NCT number NCT01791985
Other study ID # C/23/2011
Secondary ID 2011-000454-32
Status Completed
Phase Phase 1/Phase 2
First received
Last updated
Start date July 2012
Est. completion date December 2018

Study information

Verified date April 2022
Source Imperial College London
Contact n/a
Is FDA regulated No
Health authority
Study type Interventional

Clinical Trial Summary

This study is looking at a new drug called AZD4547 which is being tested for the treatment of oestrogen receptor positive breast cancer. AZD4547 is a drug which specifically "blocks" proteins called fibroblast growth factor receptors (FGFR1) that are involved in the processes that help cancer cells to grow. These proteins may also be responsible for the development of resistance to hormonal therapies used to treat some breast cancers. AZD4547 is not yet approved for use in breast cancer and is therefore being used in this study as a research drug. The investigators will also test the theory that it is not necessary for high levels of FGFR1 to be present in the body to see benefit from AZD4547. (Stage 1 only)


Description:

The study will be carried out in two stages. Stage 1 is to find a suitable dose of AZD4547 which can be used together with a class of drugs called nonsteroidal aromatase inhibitors (e.g. anastrozole or letrozole) i.e. a dose which does not cause too many unacceptable side effects. Patients with hormone sensitive (oestrogen receptor positive) breast cancer, whose current treatment with anastrozole or letrozole has recently stopped working properly will be eligible for this stage.
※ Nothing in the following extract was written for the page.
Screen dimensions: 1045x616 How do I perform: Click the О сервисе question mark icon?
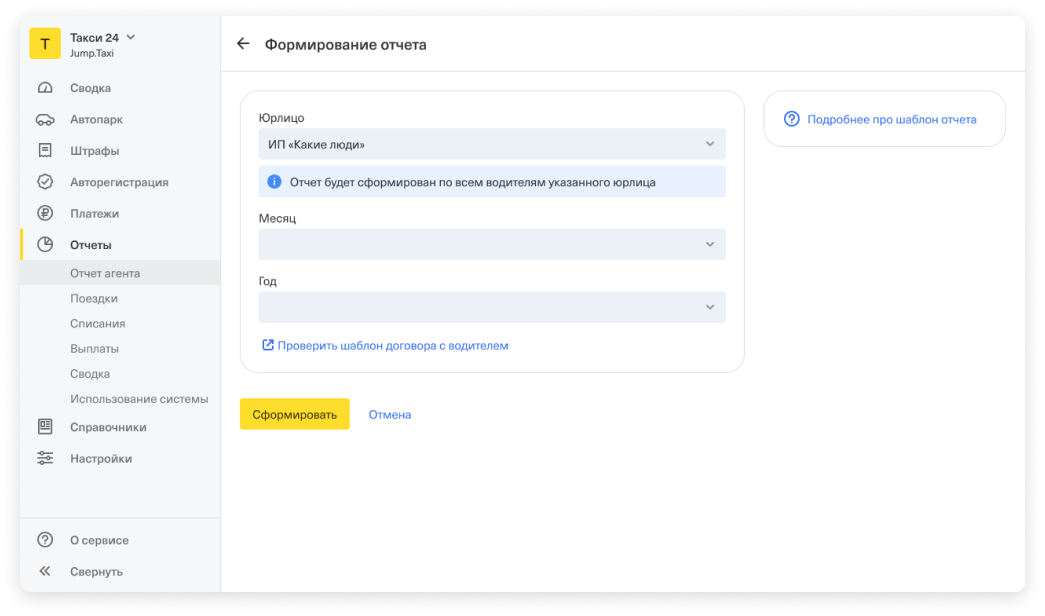tap(45, 540)
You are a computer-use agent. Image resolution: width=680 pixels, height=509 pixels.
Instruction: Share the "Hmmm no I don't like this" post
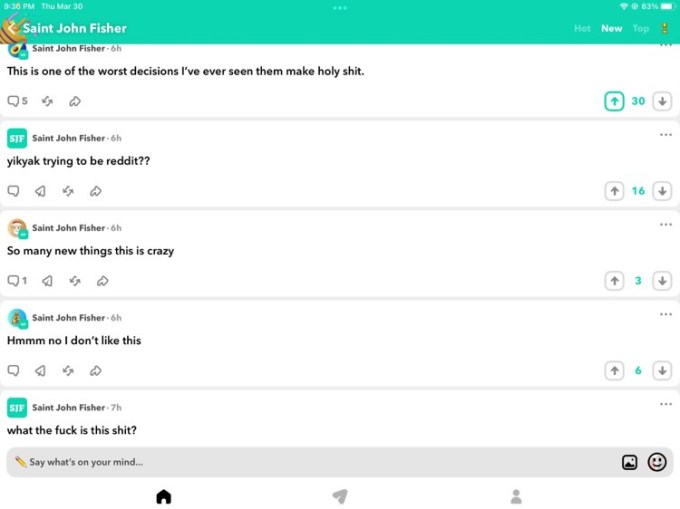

Stage 2 will then assess the efficacy of AZD4547, based on the change in tumour size at 12 weeks (or progression if prior to week 12), when used in combination with either anastrozole or letrozole in patients with hormone sensitive (oestrogen receptor positive) breast cancer, who have progressed on treatment with either anastrozole or letrozole in any setting. In both stages, the study will look at how well the new treatment is tolerated. Each patient is only allowed to take part in either stage 1 or 2. The study will be run in 9 Hospitals across England and Scotland.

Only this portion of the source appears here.